(Screenshot grounding data)
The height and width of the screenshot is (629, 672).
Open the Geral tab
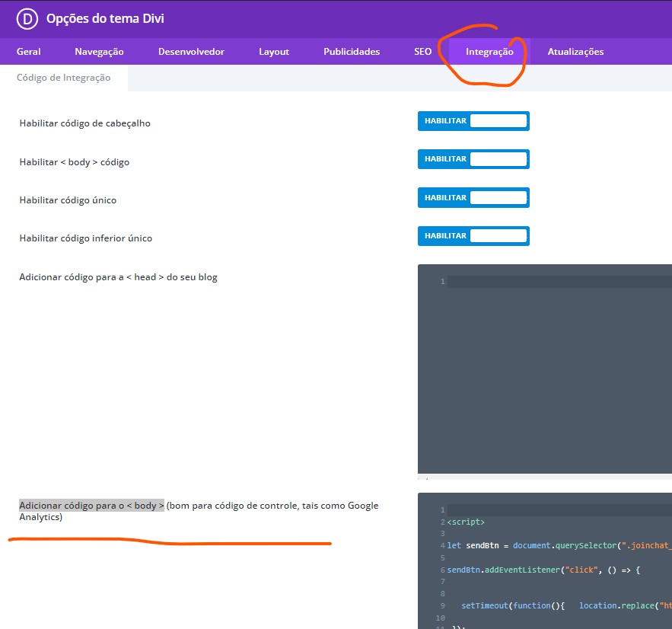pos(29,52)
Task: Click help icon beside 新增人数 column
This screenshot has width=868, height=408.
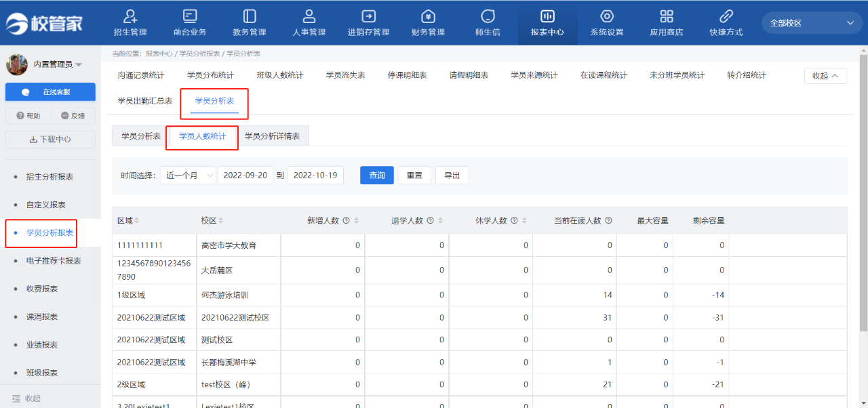Action: coord(346,221)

**Work instruction**
Using the records above, output an exact copy without any pictures.

**Task result**
The height and width of the screenshot is (629, 672).
Open the Geral tab
pos(29,52)
Task: Click help icon beside 新增人数 column
This screenshot has width=868, height=408.
Action: coord(346,221)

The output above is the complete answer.